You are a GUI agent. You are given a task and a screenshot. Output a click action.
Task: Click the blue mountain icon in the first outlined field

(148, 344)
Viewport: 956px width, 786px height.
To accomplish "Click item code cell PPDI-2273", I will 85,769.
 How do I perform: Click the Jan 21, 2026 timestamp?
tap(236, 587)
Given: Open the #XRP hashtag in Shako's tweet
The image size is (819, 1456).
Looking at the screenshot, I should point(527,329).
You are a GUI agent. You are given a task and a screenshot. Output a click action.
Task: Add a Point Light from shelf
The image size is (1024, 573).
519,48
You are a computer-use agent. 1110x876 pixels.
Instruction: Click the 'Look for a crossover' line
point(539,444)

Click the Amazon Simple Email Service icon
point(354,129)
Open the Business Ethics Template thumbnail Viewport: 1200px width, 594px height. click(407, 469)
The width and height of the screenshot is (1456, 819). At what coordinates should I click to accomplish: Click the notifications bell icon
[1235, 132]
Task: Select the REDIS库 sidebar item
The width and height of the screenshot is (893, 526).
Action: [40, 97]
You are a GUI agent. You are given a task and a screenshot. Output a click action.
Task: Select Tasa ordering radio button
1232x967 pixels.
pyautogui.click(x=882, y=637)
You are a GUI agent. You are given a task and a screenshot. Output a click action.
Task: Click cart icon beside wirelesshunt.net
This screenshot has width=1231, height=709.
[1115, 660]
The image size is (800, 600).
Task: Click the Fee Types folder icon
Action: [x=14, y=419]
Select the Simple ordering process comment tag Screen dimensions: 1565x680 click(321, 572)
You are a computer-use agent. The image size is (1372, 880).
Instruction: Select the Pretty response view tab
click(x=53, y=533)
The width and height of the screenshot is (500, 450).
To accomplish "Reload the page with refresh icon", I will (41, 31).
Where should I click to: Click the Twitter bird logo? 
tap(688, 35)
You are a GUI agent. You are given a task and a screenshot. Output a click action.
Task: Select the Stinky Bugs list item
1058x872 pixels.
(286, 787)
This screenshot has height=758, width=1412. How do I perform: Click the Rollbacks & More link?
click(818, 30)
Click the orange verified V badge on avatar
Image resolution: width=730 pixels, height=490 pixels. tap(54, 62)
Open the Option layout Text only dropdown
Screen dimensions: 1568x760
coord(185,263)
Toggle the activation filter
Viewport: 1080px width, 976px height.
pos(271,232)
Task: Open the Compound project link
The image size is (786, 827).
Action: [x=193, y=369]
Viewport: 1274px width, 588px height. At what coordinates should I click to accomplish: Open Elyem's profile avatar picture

____

__What the exercise asks__
Starting at the line that contains "Open the Option layout Text only dropdown" and ending with the final line of the listing, reproduce every line, requests included, adding -4 to each coordinate in the answers.

__Problem solution__
Open the Option layout Text only dropdown
Screen dimensions: 1568x760
coord(181,259)
Toggle the activation filter
Viewport: 1080px width, 976px height.
pos(267,228)
Task: Open the Compound project link
The image size is (786, 827).
Action: [x=189, y=365]
Viewport: 1274px width, 588px height. At what coordinates should I click to accomplish: Open Elyem's profile avatar picture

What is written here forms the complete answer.